A few weeks ago, Phorum Philly celebrated its second year, once again delivering on its goal to serve as “a technology conference for business and technology executives that focuses on how enterprises can maximize the business value of specific disruptive technologies.”  Overall the conference offered a strong demonstration of the wealth of assets Philadelphia offers to foster a robust ecosystem around enterprise software.  The crowd was an equal mix of enterprise IT leaders from across a broad range of industries, representatives of established enterprise software vendors like salesforce.com and SAP, entrepreneurs showing off their latest innovations in the demo pit, and investors from angels to growth stage VC funds.  The energy and excitement for the impending disruption about to strike the enterprise from new technologies around social, mobile, and Big Data reinforced our belief that enterprise software in the Mid-Atlantic will offer a wealth of compelling investment opportunities in the near and medium term.

Among the various speakers and panels at the conference, a number of themes emerged, including:

  • A mobile, social, or Big Data “strategy” or “initiative” on its own is bound to fail: the new technologies should be considered tools to execute on an overall business strategy – a means to the end, rather than an end in and of themselves
  • Technology innovations broaden the scope of what is possible by lowering transaction and collaboration costs: this new reality should prompt frequent revision of how an enterprise delivers value to its customers
  • Purchasing power for technology is shifting from IT to the business: as a result vendors should stop selling based on technology and focus on the business value, as the business user wants a solution that works, and isn’t as much concerned in how
  • Timing matters: launching a new technology too early before the market has appropriately matured can prove equally costly as waiting too long to find yourself displaced by faster moving competitors

These last two themes, when considered together, presented a bit of a paradox, particularly in light of the experience of the Osage Venture Partners portfolio.  The underlying message of aligning the sales process around business value – and in effect disaggregating the technology from how that value is delivered – makes intuitive sense.  Several recent trends that show a shift in the control of IT budgets (including the consumerization of the enterprise, where employees or small divisions choose to deploy a SaaS solution such as Dropbox without consulting the IT department, and an increasing concentration of budget responsibility for technology investments with the CFO or CMO) suggest this disaggregation may in fact be coming.  However, our portfolio CEOs will quickly tell you that IT remains deeply involved in the decision making process and continues to care very much about how a technology works.  We have seen this countless times across our portfolio, such as when Pneuron challenges the existing paradigm of the need for centralized data warehouses or CMC faces financial services customers with objections to utilizing the cloud due to concerns about security or data control.

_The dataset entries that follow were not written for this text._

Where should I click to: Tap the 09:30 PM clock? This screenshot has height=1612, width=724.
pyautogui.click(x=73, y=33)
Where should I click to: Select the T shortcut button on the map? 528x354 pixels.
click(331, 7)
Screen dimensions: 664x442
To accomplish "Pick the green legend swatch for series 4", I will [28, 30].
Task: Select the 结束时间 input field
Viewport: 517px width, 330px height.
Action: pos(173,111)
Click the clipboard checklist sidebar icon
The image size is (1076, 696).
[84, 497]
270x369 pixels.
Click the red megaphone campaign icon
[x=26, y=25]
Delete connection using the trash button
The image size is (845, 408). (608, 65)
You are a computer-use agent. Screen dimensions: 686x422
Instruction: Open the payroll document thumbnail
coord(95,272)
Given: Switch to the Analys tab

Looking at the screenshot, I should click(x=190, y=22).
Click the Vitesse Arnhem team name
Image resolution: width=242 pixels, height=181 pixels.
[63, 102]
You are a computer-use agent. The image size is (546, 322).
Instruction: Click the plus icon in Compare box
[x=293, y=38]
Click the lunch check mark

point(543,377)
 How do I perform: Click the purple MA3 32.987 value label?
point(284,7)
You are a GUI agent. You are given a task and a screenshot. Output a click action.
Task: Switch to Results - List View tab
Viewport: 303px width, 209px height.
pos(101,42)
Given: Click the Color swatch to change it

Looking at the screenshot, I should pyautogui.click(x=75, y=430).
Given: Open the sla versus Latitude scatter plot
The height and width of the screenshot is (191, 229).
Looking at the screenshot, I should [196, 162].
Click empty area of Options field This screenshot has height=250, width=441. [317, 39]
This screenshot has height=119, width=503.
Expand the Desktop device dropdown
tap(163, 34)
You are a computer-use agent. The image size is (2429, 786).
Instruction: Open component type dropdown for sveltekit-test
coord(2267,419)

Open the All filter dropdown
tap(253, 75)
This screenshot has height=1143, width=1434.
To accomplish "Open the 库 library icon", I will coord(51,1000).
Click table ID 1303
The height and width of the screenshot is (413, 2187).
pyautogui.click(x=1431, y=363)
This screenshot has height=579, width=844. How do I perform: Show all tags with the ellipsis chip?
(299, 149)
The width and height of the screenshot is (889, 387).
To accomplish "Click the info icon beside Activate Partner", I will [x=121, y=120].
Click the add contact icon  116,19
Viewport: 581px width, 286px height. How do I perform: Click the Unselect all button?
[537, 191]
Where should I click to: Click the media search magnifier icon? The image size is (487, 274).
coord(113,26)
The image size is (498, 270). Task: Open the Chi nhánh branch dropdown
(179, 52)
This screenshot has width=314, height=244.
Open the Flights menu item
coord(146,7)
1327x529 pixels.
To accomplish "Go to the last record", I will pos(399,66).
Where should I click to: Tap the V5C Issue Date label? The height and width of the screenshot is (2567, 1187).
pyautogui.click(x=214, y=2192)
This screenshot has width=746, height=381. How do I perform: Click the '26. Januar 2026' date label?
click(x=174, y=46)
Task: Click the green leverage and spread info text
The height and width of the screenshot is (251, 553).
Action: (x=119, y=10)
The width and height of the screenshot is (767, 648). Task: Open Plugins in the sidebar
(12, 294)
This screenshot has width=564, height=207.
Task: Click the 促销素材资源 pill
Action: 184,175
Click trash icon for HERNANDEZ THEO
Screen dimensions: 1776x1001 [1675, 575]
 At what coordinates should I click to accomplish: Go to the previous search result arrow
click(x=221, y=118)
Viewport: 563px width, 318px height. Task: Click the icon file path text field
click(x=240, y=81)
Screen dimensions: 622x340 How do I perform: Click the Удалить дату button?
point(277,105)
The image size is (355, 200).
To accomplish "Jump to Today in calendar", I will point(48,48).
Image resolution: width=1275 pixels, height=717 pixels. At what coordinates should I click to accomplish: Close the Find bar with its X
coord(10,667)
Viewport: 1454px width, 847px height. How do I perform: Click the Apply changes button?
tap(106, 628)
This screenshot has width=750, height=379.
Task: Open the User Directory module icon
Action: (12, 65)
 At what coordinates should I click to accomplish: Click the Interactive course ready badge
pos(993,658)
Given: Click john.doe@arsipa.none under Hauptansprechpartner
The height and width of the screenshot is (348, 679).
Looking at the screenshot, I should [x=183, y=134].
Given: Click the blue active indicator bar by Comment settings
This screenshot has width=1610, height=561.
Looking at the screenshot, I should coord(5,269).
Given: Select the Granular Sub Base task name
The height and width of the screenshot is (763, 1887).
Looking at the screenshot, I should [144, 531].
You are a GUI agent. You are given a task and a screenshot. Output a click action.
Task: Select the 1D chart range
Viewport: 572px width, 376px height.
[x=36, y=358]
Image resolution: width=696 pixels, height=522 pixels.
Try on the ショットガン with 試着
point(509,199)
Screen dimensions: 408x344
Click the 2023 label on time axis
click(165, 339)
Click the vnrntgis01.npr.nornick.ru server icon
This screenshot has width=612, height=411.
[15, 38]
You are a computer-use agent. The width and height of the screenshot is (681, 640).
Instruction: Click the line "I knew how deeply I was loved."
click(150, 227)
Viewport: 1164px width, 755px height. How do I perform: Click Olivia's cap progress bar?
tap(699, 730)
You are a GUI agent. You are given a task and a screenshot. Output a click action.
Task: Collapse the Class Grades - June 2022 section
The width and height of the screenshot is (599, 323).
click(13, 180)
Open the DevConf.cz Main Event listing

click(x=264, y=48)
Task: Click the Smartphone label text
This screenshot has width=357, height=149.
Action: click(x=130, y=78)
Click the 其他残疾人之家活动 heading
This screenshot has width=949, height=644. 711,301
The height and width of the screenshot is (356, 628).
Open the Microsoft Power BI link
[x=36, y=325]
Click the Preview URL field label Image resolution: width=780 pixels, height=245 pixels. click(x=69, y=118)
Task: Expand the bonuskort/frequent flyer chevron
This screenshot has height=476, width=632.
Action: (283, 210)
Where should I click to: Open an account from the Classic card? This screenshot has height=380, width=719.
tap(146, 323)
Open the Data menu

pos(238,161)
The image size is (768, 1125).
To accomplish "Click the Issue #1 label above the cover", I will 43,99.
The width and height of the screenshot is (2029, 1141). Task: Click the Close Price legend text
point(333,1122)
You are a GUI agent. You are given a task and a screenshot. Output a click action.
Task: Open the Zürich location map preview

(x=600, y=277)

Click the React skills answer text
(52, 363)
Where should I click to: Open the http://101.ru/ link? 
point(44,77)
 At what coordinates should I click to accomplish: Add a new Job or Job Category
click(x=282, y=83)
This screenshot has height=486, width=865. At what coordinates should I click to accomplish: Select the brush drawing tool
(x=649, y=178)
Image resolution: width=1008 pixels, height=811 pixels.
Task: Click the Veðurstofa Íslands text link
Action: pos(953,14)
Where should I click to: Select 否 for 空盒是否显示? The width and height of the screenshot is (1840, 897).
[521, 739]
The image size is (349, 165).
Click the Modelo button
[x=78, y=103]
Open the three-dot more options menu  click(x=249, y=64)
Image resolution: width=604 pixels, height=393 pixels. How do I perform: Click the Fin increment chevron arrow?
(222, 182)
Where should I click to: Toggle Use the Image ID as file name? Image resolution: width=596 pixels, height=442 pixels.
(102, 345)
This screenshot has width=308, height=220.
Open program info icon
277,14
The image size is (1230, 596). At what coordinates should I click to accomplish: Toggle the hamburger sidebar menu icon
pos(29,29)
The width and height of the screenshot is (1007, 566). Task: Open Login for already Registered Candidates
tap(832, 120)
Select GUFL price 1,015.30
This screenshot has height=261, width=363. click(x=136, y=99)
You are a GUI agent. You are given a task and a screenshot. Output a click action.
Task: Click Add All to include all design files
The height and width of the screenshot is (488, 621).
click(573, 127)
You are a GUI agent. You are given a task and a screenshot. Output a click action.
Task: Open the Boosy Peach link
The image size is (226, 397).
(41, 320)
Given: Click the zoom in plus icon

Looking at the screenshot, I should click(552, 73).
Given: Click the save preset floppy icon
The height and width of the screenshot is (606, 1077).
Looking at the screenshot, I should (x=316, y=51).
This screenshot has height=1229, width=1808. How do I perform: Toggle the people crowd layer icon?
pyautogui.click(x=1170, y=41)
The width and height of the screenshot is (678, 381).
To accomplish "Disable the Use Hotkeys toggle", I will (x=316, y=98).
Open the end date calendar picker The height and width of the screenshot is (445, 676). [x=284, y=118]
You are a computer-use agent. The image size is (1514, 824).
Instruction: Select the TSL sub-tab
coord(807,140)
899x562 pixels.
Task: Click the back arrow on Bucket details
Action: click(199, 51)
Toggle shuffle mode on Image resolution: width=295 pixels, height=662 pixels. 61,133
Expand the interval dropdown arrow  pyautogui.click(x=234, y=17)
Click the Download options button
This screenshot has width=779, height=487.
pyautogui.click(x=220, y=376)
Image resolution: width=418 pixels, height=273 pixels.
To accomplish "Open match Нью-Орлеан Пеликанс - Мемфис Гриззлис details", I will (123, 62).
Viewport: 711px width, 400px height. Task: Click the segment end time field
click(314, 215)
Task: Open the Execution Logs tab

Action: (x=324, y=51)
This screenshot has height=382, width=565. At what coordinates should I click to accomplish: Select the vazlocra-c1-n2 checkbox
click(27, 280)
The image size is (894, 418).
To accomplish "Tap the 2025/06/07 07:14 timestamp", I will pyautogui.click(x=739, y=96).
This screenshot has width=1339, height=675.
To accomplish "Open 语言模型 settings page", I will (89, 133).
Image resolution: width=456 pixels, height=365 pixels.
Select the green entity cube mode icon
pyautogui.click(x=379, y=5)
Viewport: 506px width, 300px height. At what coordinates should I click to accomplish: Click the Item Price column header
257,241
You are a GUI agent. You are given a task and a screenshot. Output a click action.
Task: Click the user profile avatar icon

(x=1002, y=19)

My observation is that customers (and venture capitalists, for that matter) will forever be skeptical of a black box solution; for entrepreneurs to convince someone they can in fact deliver business value in a faster, cheaper, or better way than the alternative necessitates a multi-faceted sale that allows the other party to not only look at the results, but also peek behind the curtain of how those results were delivered.  As the last theme highlights, pushing too far beyond what people are comfortable with will result in the inevitable “too good to be true” skepticism that can prolong sales cycles and require significant capital and time to educate the market.  Thankfully, the crowd at Phorum has accepted that challenge by pushing the envelope of innovation to ensure technology continues to evolve to deliver ever greater business value, and we look forward to participating in that ongoing disruption.